Re: [PATCH] PCI: Add missing link delays required by the PCIe spec
From: Bjorn Helgaas
Date: Mon Aug 26 2019 - 18:05:11 EST
On Mon, Aug 26, 2019 at 05:42:42PM +0300, Mika Westerberg wrote:
> On Mon, Aug 26, 2019 at 09:07:12AM -0500, Bjorn Helgaas wrote:
> > On Mon, Aug 26, 2019 at 01:17:26PM +0300, Mika Westerberg wrote:
> > > On Fri, Aug 23, 2019 at 09:12:54PM -0500, Bjorn Helgaas wrote:
> > > > But the "wait downstream" part seems a little too specific to be at
> > > > the .resume_noirq and .runtime_resume level.
> > > >
> > > > Do we descend the hierarchy and call .resume_noirq and .runtime_resume
> > > > for the children of the bridge, too?
> > >
> > > We do but at that time it is too late as we have already resumed pciehp
> > > of the parent downstream port and it may have already started tearing
> > > down the device stack below.
> > >
> > > I'm open to any better ideas where this delay could be added, though :)
> >
> > So we resume pciehp *before* we're finished resuming the Downstream
> > Port? That sounds wrong.
>
> I mean once we resume the downstream port (the bridge) we also resume
> "PCIe port services" including pciehp and only then descend to whatever
> device is physically connected to that port.

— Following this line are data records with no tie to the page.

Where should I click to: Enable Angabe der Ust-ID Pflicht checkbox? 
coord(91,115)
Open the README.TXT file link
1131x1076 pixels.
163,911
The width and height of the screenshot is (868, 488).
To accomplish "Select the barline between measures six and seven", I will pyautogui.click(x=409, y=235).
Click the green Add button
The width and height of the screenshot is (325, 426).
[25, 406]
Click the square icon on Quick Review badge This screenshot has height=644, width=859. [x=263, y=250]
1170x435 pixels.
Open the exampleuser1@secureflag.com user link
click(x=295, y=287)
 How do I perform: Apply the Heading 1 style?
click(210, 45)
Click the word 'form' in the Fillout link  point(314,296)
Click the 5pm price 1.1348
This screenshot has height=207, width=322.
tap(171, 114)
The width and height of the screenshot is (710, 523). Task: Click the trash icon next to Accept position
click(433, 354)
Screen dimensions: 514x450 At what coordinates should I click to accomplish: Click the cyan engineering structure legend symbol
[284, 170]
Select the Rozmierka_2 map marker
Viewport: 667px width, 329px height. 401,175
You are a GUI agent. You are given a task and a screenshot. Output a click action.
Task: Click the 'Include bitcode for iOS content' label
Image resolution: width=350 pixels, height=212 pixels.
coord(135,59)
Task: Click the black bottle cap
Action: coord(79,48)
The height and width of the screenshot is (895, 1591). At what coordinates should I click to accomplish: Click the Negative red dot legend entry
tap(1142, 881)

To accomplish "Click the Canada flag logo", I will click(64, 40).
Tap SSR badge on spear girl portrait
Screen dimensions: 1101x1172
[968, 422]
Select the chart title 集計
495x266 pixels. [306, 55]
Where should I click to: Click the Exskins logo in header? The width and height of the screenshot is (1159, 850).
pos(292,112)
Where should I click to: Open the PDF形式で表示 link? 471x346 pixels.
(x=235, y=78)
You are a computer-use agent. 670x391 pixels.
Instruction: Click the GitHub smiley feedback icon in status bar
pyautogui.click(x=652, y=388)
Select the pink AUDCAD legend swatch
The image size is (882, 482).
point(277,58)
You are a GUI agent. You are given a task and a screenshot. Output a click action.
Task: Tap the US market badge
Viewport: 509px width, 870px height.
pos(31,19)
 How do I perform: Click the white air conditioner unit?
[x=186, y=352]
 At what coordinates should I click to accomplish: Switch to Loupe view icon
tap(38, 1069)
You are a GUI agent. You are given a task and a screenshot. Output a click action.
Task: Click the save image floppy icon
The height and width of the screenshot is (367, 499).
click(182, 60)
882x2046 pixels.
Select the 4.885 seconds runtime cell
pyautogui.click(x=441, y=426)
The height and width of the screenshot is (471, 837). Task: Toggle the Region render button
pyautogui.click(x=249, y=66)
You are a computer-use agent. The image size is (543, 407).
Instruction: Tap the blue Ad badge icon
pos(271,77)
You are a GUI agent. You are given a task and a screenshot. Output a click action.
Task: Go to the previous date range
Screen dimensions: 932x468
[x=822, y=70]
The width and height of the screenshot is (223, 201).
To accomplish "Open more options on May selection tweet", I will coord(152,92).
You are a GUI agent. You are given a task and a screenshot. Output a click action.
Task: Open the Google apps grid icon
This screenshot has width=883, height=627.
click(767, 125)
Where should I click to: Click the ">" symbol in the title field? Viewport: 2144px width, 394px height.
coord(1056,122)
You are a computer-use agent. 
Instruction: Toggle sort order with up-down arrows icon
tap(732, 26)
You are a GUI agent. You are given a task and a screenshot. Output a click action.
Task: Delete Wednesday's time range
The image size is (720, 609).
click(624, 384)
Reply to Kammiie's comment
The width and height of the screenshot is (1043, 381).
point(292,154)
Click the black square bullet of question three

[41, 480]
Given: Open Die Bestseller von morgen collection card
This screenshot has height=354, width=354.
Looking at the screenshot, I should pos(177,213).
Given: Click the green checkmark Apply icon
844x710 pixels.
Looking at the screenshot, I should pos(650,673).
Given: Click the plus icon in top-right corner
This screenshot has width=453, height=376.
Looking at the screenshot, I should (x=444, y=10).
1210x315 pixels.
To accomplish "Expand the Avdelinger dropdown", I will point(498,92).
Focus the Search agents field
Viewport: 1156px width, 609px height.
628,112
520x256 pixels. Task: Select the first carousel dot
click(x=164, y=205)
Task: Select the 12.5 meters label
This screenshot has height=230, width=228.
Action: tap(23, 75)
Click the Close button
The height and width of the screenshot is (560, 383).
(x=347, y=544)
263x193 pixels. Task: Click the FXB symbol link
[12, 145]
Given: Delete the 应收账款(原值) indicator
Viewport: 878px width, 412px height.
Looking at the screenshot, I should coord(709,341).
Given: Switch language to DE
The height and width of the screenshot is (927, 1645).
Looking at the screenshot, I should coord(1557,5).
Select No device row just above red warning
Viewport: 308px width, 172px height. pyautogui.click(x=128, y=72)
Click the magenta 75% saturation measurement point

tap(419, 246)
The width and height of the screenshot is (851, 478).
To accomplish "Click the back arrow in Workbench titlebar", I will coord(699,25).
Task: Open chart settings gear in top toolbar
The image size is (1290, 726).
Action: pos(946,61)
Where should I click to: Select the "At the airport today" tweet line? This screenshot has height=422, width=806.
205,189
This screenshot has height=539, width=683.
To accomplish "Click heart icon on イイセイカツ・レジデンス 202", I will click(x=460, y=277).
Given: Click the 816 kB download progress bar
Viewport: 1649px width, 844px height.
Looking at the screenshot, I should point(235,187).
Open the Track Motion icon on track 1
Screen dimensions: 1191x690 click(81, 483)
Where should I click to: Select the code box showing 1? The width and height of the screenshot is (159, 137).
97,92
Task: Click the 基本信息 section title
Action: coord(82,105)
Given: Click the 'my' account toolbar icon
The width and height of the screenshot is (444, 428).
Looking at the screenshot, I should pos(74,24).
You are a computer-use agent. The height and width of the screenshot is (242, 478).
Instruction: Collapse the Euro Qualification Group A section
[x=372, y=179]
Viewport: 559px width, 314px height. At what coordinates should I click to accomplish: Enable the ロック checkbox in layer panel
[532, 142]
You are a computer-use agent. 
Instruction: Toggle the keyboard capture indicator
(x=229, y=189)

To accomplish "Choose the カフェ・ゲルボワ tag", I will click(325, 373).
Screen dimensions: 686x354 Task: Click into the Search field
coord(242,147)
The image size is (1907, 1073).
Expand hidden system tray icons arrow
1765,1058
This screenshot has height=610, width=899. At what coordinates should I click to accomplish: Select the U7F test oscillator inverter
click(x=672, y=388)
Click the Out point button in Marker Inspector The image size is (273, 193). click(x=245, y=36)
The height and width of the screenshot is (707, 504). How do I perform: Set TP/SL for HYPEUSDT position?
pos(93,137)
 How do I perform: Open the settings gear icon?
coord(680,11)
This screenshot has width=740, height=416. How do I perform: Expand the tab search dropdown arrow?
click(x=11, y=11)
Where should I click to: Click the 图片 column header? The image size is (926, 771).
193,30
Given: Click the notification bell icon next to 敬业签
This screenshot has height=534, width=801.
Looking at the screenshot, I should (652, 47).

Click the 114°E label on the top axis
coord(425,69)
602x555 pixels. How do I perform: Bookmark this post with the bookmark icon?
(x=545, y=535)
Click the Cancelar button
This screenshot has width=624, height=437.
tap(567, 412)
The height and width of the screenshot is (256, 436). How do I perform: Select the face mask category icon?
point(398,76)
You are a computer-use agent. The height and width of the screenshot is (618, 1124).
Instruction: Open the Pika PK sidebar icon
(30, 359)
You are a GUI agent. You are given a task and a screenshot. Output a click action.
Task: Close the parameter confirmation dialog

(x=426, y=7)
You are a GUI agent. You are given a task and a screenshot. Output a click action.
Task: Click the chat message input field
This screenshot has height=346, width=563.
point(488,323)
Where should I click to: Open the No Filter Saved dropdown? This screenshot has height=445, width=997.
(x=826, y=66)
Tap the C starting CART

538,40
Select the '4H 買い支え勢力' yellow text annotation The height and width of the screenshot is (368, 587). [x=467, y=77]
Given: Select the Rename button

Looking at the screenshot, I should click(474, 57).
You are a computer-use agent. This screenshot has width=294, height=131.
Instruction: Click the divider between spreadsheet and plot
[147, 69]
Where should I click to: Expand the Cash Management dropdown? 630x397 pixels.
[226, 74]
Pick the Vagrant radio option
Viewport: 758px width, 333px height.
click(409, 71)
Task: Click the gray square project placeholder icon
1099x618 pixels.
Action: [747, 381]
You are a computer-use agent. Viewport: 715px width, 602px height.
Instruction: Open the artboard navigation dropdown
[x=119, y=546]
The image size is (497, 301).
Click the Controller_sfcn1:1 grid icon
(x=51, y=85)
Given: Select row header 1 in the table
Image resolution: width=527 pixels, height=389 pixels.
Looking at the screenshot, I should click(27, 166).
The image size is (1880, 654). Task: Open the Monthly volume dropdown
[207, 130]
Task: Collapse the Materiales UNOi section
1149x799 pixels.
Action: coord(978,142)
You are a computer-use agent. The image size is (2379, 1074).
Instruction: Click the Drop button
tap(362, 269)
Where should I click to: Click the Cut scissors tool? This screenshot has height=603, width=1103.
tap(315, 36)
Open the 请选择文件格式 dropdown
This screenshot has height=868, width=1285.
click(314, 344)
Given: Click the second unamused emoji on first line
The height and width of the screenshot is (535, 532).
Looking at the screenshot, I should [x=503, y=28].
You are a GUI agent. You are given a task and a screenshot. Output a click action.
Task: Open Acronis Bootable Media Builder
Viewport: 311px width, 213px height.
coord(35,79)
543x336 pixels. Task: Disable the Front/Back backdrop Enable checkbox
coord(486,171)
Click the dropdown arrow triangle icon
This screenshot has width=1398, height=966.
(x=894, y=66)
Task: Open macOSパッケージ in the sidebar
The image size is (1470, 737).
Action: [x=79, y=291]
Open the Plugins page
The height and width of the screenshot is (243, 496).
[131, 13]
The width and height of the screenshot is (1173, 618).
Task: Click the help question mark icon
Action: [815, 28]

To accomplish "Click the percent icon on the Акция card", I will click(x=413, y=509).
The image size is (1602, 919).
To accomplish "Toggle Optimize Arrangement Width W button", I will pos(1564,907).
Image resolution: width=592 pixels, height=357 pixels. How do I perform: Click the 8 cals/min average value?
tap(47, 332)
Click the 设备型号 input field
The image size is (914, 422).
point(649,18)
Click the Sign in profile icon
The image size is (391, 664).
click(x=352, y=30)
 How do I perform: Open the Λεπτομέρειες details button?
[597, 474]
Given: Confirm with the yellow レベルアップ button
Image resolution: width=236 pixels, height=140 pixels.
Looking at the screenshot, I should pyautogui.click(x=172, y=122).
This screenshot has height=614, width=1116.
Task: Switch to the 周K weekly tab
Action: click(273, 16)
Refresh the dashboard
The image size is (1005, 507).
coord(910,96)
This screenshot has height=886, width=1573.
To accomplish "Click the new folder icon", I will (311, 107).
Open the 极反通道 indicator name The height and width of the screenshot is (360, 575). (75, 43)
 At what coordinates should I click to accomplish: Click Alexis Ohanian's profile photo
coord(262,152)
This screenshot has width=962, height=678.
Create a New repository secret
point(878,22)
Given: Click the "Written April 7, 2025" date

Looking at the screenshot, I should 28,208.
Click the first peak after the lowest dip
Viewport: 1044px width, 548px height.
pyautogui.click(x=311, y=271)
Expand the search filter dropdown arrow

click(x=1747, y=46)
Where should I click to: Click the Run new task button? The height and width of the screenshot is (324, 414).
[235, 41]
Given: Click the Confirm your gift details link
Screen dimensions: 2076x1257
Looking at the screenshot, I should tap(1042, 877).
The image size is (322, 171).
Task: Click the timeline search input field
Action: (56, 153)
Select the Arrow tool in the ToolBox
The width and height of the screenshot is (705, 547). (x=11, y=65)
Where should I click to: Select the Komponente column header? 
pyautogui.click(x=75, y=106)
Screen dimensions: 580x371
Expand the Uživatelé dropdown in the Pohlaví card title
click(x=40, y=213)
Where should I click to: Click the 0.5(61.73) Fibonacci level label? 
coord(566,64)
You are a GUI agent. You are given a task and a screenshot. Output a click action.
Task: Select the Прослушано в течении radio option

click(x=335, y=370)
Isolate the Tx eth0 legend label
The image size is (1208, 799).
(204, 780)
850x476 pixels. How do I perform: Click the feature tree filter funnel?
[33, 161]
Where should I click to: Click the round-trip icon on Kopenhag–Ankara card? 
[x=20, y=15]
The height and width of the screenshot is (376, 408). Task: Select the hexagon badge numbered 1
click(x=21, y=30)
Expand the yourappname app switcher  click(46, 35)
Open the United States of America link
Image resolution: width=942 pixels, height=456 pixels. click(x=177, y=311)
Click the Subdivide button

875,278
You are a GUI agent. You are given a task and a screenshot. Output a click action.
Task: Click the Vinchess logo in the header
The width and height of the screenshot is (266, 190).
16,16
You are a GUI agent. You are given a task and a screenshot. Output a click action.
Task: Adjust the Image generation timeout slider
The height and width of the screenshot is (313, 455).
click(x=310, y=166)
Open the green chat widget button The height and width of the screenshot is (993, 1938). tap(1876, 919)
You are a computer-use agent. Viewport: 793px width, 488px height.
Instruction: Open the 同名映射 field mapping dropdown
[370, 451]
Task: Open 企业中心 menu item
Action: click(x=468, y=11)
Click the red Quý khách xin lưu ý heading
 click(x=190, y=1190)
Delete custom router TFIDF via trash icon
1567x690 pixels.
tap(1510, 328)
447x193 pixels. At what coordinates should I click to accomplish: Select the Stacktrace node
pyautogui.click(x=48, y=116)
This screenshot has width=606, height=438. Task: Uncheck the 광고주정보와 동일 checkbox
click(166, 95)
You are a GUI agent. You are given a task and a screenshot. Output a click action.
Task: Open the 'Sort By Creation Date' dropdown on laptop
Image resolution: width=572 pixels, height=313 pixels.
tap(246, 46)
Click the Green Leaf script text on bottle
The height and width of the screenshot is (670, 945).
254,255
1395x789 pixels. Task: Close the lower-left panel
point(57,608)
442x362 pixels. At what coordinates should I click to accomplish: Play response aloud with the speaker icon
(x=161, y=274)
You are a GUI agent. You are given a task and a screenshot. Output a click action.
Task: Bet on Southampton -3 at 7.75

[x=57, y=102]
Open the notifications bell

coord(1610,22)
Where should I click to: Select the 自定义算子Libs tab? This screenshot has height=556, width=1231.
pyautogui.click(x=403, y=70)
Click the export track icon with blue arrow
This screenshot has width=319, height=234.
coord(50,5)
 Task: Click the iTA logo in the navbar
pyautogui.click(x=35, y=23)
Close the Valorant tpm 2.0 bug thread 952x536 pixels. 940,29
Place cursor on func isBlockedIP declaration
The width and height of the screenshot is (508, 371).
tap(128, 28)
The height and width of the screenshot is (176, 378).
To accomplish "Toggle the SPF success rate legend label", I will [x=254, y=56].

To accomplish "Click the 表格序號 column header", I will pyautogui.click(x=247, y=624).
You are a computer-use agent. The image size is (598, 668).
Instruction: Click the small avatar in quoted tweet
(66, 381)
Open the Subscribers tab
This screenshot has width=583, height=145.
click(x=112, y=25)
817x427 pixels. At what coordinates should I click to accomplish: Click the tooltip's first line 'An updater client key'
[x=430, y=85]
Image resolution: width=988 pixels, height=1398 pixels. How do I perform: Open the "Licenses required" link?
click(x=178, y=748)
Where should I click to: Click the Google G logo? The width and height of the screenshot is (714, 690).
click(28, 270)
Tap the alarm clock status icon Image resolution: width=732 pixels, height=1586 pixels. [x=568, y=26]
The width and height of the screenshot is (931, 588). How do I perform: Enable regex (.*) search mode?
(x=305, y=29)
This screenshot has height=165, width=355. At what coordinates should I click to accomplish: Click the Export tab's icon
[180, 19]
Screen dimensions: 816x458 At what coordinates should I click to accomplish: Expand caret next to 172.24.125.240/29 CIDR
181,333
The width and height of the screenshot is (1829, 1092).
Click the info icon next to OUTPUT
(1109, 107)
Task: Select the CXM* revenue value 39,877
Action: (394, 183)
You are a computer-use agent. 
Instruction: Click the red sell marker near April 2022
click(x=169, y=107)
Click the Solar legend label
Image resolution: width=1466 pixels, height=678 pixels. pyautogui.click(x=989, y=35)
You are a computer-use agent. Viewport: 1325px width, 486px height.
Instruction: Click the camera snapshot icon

That order sounds right. I guess I'd have to see more details about
what's happening with pciehp to understand this. Do you happen to
have a trace (dmesg, backtrace, etc) of pciehp tearing things down?
> > > > > +static int pcie_get_downstream_delay(struct pci_bus *bus)
> > > > > +{
> > > > > + struct pci_dev *pdev;
> > > > > + int min_delay = 100;
> > > > > + int max_delay = 0;
> > > > > +
> > > > > + list_for_each_entry(pdev, &bus->devices, bus_list) {
> > > > > + if (pdev->imm_ready)
> > > > > + min_delay = 0;
> > > > > + else if (pdev->d3cold_delay < min_delay)
> > > > > + min_delay = pdev->d3cold_delay;
> > > > > + if (pdev->d3cold_delay > max_delay)
> > > > > + max_delay = pdev->d3cold_delay;
> > > > > + }
> > > > > +
> > > > > + return max(min_delay, max_delay);
> > > > > +}
> >
> > > > > + */
> > > > > +void pcie_wait_downstream_accessible(struct pci_dev *pdev)
> >
> > > > Do we need to observe the Trhfa requirements for Conventional PCI and
> > > > PCI-X devices here? If we don't do it here, where is it observed?
> > >
> > > We probably should but I intended this to be PCIe specific since there
> > > we have issues. For conventional PCI/PCI-X things "seem" to work and we
> > > don't power manage those bridges anyway.
> > >
> > > I'm not aware if Trhfa is handled in anywhere in the PCI stack
> > > currently.
> >
> > I think we should make this agnostic of the Conventional/PCIe
> > difference if possible. I assume we can tell if we're dealing with a
> > D3->D0 transition and we only add delays in that case. If we don't
> > power manage Conventional PCI devices, I assume we won't see D3->D0
> > transitions for runtime resume so there won't be any harm.
> >
> > Making it PCIe-specific seems like it adds extra code ("dev-is-PCIe
> > checks") with no obvious reason for existence and an implicit
> > dependency on the fact that we only power manage PCIe devices. If we
> > ever *did* support runtime power-management for Conventional PCI, we'd
> > trip over that implicit dependency and probably debug this issue
> > again.
> >
> > But I guess it might slow down system resume for Conventional PCI
> > devices. If we rely on delays in firmware, I wonder if there's
> > any point during resume where we could grab an early timestamp, then
> > take another timestamp here and deduce that we've already delayed the
> > difference?
>
> That sounds rather complex, to be honest ;-)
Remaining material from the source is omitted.